(Saved data entries)
§
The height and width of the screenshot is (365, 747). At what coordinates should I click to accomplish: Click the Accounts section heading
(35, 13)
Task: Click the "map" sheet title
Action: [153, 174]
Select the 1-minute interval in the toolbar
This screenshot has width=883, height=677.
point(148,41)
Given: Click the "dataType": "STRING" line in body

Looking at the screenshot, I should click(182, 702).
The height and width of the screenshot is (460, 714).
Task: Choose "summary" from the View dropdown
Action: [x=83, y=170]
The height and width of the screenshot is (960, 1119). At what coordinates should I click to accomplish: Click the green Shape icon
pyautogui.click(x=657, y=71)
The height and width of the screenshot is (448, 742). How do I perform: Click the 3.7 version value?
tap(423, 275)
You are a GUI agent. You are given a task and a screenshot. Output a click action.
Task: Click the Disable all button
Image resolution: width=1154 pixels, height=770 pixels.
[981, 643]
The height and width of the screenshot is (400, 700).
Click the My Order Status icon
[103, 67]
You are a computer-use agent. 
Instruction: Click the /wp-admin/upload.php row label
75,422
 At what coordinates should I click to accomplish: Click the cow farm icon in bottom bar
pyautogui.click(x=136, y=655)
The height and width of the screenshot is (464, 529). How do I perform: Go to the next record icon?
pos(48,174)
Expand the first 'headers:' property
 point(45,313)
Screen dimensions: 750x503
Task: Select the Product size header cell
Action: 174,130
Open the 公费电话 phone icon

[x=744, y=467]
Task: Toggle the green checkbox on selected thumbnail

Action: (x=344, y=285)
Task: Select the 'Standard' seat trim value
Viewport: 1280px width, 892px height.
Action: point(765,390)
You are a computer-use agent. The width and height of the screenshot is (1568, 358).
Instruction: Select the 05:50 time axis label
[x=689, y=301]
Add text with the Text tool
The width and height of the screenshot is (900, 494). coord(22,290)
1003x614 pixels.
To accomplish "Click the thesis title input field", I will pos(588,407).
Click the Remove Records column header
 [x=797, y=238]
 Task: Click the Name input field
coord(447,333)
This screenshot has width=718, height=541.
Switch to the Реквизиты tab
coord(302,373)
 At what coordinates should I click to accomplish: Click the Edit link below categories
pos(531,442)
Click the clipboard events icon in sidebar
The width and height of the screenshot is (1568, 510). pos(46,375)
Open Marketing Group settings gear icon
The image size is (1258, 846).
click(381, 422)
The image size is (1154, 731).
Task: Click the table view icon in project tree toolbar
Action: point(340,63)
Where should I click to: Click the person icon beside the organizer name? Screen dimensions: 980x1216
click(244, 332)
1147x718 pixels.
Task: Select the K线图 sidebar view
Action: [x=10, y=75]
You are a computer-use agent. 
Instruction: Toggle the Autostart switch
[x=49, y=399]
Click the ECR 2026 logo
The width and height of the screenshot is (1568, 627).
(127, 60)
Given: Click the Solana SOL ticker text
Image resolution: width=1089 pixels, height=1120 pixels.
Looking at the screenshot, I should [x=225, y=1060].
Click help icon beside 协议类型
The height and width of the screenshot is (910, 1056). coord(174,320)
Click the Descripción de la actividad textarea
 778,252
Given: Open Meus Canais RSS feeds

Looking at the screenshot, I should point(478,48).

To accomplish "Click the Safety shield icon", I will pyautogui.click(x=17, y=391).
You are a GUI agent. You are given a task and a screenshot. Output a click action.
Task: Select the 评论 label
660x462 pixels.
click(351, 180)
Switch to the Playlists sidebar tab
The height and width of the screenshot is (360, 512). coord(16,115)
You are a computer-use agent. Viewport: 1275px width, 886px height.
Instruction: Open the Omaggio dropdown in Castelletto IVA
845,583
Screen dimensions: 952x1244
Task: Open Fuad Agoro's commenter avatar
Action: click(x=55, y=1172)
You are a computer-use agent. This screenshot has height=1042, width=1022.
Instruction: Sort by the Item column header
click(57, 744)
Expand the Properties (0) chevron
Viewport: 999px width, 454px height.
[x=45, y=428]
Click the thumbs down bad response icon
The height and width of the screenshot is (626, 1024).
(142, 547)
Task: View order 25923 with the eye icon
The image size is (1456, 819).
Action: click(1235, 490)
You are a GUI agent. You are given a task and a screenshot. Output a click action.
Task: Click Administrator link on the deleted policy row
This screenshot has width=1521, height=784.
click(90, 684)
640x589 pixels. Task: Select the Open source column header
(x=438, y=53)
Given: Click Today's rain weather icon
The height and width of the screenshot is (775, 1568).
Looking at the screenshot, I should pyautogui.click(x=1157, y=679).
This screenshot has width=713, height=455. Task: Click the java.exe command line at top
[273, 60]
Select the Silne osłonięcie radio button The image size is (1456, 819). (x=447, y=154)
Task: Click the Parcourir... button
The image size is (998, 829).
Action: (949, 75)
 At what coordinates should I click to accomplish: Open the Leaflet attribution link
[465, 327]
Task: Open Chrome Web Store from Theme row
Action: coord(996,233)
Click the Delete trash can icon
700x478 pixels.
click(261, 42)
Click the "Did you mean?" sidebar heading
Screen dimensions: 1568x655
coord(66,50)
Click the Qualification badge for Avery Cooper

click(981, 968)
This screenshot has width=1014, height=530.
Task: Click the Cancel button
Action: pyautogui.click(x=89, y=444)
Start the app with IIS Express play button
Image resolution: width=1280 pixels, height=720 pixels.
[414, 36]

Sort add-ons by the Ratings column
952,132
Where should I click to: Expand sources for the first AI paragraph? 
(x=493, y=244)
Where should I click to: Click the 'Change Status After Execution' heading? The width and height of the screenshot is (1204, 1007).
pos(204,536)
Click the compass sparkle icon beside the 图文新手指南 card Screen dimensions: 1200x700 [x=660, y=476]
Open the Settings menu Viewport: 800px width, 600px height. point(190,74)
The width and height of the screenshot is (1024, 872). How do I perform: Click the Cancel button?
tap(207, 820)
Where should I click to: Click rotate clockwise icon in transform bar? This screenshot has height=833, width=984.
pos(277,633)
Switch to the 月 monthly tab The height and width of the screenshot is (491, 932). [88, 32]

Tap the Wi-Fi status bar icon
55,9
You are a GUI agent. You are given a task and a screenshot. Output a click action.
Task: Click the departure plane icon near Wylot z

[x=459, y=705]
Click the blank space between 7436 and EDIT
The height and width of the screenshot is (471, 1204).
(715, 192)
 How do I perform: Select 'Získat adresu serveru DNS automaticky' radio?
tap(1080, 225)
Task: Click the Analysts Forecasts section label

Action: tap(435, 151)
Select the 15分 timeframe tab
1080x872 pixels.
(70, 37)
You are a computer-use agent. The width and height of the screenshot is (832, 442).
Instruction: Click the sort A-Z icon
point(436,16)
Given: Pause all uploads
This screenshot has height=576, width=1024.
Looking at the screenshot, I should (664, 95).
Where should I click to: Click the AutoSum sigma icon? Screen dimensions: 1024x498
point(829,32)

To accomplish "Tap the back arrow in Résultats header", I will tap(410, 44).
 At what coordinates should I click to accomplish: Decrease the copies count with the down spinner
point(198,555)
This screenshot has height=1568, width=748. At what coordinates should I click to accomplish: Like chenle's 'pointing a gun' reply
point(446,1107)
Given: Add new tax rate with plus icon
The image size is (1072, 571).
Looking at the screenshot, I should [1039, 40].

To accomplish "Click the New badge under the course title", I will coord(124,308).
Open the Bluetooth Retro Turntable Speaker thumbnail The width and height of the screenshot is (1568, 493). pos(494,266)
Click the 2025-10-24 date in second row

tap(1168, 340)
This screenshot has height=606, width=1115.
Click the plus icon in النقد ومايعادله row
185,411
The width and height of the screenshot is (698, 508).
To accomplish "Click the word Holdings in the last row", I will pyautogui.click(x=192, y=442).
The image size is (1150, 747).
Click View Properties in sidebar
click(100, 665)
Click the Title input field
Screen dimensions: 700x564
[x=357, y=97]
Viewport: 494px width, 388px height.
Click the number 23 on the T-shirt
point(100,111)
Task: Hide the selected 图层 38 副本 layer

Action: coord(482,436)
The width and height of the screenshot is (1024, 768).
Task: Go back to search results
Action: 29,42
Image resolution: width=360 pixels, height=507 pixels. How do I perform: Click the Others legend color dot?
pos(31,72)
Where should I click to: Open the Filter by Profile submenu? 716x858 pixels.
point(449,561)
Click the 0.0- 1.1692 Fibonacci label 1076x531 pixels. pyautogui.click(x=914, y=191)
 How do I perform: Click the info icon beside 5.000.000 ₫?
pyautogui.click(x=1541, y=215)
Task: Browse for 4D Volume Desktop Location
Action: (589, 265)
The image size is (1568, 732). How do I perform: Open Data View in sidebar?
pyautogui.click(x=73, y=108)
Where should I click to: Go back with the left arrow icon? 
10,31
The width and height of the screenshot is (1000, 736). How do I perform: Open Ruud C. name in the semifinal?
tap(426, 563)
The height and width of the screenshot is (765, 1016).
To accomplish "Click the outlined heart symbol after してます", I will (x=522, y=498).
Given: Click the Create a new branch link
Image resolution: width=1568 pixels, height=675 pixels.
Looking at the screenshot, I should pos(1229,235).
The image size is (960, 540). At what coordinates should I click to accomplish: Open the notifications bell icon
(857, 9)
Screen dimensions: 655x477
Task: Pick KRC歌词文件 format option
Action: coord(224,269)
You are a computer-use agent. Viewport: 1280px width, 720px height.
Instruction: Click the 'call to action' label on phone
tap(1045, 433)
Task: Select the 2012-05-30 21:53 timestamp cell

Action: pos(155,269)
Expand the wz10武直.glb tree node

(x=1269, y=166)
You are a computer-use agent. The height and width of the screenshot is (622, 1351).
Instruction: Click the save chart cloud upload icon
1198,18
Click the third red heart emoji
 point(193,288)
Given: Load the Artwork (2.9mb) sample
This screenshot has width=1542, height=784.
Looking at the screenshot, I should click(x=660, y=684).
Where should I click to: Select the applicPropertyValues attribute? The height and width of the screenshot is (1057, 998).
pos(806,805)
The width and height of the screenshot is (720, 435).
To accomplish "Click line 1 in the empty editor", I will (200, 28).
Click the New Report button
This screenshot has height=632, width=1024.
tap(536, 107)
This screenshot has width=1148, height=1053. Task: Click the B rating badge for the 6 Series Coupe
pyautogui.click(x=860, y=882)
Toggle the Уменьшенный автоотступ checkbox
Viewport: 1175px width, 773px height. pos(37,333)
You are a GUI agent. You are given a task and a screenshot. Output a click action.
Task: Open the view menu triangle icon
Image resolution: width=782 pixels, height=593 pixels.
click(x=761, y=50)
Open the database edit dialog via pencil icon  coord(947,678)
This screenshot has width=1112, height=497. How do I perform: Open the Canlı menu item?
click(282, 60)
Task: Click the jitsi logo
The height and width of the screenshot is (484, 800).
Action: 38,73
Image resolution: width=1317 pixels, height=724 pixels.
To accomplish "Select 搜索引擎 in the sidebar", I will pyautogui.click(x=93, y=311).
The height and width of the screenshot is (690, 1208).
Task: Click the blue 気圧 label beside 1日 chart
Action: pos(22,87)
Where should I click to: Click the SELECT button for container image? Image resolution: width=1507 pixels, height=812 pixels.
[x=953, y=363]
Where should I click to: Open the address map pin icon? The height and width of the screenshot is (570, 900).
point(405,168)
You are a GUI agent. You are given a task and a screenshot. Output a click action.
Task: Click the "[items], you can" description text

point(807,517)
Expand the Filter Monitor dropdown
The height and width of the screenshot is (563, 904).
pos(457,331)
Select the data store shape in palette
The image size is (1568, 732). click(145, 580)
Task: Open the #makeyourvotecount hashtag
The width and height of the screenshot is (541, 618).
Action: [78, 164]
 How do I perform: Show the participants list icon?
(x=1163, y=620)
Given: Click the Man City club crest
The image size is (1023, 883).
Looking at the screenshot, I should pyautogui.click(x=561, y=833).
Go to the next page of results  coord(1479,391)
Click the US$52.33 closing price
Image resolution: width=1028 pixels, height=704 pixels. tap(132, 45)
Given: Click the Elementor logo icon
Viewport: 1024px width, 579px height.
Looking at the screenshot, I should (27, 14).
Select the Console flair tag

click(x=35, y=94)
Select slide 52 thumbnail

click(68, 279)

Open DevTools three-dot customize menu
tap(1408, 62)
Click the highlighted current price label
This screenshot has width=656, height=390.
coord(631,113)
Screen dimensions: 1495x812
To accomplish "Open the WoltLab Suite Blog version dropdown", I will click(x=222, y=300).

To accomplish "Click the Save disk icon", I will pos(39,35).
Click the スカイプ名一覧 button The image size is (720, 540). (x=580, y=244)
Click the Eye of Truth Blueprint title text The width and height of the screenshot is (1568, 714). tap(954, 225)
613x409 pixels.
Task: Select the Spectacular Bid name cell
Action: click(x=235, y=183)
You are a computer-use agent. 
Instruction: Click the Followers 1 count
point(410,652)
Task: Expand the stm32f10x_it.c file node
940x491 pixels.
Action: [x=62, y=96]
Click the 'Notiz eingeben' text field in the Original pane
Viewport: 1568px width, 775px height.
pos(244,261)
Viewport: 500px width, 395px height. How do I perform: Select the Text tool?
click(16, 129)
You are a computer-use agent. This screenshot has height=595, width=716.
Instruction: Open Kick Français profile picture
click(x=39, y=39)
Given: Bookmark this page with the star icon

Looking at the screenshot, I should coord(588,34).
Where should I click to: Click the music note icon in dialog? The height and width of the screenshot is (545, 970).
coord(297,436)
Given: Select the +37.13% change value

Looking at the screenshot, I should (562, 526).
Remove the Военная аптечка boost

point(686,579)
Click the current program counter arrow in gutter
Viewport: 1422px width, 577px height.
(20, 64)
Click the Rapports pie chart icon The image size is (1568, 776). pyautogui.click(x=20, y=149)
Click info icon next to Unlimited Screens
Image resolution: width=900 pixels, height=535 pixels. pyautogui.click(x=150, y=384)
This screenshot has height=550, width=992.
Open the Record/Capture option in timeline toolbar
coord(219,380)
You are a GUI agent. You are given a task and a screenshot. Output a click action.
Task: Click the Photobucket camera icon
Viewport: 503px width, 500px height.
§
-- YOUR TASK --
How many of the lines above contain the word "computer"? Give the number alone.

-- FINISHED TASK --
10